(Righe del dataset)
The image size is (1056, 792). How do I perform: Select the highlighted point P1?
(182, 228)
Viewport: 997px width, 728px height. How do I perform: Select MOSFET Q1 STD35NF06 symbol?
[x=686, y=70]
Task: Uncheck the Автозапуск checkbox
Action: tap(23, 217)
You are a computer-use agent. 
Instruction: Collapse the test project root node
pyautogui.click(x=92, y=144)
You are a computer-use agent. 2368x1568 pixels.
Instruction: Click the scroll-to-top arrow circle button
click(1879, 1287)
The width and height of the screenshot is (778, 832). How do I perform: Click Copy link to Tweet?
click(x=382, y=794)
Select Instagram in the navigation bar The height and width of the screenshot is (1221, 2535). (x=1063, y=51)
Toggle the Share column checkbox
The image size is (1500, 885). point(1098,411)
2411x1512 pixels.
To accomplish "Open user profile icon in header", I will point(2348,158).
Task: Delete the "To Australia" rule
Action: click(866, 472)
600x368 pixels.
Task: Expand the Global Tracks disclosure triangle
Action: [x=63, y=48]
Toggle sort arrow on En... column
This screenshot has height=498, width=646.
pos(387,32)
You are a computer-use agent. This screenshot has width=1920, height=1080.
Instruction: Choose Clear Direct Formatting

■ **Il tuo obiettivo**: Ripeti tutte le voci qui sopra, parola per parola e senza cambiare nulla.

■ **La risposta**:
The image size is (1056, 792). How do I perform: Select the highlighted point P1?
(182, 228)
Viewport: 997px width, 728px height. How do I perform: Select MOSFET Q1 STD35NF06 symbol?
[x=686, y=70]
Task: Uncheck the Автозапуск checkbox
Action: tap(23, 217)
You are a computer-use agent. 
Instruction: Collapse the test project root node
pyautogui.click(x=92, y=144)
You are a computer-use agent. 2368x1568 pixels.
Instruction: Click the scroll-to-top arrow circle button
click(1879, 1287)
The width and height of the screenshot is (778, 832). How do I perform: Click Copy link to Tweet?
click(x=382, y=794)
Select Instagram in the navigation bar The height and width of the screenshot is (1221, 2535). (x=1063, y=51)
Toggle the Share column checkbox
The image size is (1500, 885). point(1098,411)
2411x1512 pixels.
To accomplish "Open user profile icon in header", I will point(2348,158).
Task: Delete the "To Australia" rule
Action: click(866, 472)
600x368 pixels.
Task: Expand the Global Tracks disclosure triangle
Action: [x=63, y=48]
Toggle sort arrow on En... column
This screenshot has height=498, width=646.
pos(387,32)
You are a computer-use agent. This screenshot has width=1920, height=1080.
Instruction: Choose Clear Direct Formatting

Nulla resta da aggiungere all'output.